Plain-language definitions for data-buying terms: MAID, HEM, POI, ACR, match rate, clean rooms, sensitive locations, alternative data, and pilots.
Buyer terminology
Plain-language definitions for procurement, legal, and data science teams licensing commercial data feeds.
MAID (Mobile Advertising ID)
A device-level identifier used in mobile advertising. Buyers use MAIDs to onboard audiences, measure exposure, and join CTV or mobility outcomes when contract terms allow. Related: MAID feed.
HEM (Hashed Email)
A one-way hashed representation of an email address, commonly SHA-256. HEMs are a primary join key between CRM files and identity graphs. Related: Identity graph.
POI (Point of Interest)
A real-world place with geographic footprint, category, and business metadata. Polygon-primary POI is the standard for accurate geofencing and foot-traffic measurement. Related: POI data.

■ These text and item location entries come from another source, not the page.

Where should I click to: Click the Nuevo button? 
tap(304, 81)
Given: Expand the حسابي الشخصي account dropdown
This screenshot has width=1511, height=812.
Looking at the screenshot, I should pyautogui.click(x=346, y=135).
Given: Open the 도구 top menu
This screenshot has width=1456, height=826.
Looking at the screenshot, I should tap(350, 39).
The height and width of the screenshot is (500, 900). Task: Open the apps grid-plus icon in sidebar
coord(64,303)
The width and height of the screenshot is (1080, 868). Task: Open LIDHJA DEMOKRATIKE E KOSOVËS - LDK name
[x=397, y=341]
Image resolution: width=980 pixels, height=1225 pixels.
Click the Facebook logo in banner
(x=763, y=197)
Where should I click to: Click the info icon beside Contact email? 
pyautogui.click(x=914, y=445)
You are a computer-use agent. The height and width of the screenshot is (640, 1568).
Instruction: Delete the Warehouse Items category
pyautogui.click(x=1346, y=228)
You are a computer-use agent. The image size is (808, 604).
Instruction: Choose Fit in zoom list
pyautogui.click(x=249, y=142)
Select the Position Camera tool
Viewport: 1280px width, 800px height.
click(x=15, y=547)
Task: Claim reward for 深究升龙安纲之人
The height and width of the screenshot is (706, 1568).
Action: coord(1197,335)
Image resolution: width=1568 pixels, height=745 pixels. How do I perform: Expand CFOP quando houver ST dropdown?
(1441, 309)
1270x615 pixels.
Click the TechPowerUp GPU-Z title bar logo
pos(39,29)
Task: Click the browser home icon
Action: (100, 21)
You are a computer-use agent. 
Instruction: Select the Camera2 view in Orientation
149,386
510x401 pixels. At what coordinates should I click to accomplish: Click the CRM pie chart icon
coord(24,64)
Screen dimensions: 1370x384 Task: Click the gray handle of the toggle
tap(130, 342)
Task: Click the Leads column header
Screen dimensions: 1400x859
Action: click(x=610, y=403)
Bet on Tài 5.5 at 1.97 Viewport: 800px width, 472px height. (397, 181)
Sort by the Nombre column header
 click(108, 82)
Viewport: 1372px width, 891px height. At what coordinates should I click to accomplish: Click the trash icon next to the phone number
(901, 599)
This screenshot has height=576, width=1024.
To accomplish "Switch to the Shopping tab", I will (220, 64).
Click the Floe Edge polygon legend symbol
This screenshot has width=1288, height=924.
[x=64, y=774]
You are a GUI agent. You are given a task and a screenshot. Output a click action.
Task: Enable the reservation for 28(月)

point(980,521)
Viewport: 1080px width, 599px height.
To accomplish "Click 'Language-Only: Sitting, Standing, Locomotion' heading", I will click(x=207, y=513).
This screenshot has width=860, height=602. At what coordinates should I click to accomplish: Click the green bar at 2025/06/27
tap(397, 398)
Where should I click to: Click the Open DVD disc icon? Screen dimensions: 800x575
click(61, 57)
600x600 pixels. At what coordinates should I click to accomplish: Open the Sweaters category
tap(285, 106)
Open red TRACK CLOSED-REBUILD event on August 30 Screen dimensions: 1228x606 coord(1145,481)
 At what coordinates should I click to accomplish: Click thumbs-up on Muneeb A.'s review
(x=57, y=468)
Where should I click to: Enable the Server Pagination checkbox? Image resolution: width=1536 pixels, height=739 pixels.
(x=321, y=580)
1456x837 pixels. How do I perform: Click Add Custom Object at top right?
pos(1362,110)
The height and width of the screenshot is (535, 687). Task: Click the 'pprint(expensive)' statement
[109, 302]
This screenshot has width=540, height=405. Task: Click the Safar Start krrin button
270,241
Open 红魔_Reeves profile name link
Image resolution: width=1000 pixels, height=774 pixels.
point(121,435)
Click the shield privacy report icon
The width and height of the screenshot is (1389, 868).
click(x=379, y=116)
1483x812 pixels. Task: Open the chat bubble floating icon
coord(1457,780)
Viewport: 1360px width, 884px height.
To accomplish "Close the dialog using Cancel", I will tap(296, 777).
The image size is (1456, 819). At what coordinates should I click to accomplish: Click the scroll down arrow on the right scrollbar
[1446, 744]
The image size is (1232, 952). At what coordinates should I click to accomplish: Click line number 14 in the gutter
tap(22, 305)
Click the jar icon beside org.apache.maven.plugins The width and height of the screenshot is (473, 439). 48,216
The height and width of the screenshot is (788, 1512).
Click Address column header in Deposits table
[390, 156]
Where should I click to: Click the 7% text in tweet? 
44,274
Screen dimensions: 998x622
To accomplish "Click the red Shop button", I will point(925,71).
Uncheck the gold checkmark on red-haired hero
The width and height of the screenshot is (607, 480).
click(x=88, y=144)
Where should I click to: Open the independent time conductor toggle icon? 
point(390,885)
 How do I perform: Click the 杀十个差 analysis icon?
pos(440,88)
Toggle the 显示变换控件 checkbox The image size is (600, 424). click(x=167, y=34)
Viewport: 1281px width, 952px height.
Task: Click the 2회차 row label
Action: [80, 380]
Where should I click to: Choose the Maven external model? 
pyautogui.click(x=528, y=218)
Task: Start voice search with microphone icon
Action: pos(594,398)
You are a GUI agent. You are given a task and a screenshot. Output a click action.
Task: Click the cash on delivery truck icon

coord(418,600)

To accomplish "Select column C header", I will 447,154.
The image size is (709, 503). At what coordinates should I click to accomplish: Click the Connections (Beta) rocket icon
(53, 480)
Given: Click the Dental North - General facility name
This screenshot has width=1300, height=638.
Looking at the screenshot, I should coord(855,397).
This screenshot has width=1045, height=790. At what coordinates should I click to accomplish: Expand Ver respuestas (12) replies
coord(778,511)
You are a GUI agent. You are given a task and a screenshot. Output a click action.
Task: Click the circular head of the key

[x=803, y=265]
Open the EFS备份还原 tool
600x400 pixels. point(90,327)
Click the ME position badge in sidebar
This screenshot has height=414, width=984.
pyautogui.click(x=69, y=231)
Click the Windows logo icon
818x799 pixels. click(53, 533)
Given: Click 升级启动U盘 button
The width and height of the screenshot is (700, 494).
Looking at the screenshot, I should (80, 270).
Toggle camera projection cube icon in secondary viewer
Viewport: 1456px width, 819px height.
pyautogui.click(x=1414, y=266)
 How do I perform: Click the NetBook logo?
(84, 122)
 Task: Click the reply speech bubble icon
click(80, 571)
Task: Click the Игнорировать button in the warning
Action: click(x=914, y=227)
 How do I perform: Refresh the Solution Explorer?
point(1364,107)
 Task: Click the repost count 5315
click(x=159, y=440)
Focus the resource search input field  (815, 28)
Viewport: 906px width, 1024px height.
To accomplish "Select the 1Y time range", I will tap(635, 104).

ACR (Automatic Content Recognition)
Technology that detects what content aired on a smart TV. ACR logs power CTV reach, frequency, and exposure-to-outcome measurement when joined to identity or outcomes. Related: CTV / ACR hub.
Match rate
The share of records in your seed file that join to a vendor feed on agreed keys. Match rate should be measured on your own data, segmented by geography and cohort. Related: Pilot process.
Refresh cadence
How often a feed is updated (daily, weekly, monthly). Procurement should align refresh SLAs to activation and measurement windows so decay does not dominate results.
Device graph decay
The rate at which identity linkages go stale as devices churn or emails change. last_seen fields and change-delta files help filter stale edges in warehouse merges. Related: Device graph decay resource.
Clean room
A governed environment where parties join datasets without exposing raw identifiers. Used for pre-license match tests and post-activation measurement with aggregation floors. Related: Clean room measurement.
Permitted use
Contract-defined allowed purposes for a dataset (activation, measurement, research, risk). Exceeding permitted use is a compliance failure independent of technical access. Related: Sourcing methodology.
Sensitive location category
Places such as healthcare facilities, schools, or places of worship that many mobility programs exclude. Buyers should confirm exclusion lists in delivery manifests. Related: Privacy & compliance hub.
Data broker (U.S. state law)
A business that collects and sells personal information about consumers with whom it has no direct relationship. Several states require registration and public disclosures. Related: Broker registrations.
CCPA / CPRA
California privacy laws granting consumers rights to know, delete, and opt out of sale/sharing. Enterprise licenses should define how opt-outs propagate through production feeds. Related: Privacy policy.
Alternative data
Non-traditional datasets used in finance and strategy, such as clickstream, mobility, or CPG panels mapped to tickers or brands. Leakage controls and latency matter for trading use cases. Related: Alternative data hub.
Snowflake secure share
A Snowflake delivery pattern where GSDSI shares a dataset into the buyer account without copying files manually. Common for enterprise warehouse-first buyers. Related: Developers.
Matched-sample pilot
A scoped evaluation where the vendor delivers a sample joined to the buyer seed so match rate, freshness, and schema can be validated before production licensing. Related: Pilot process.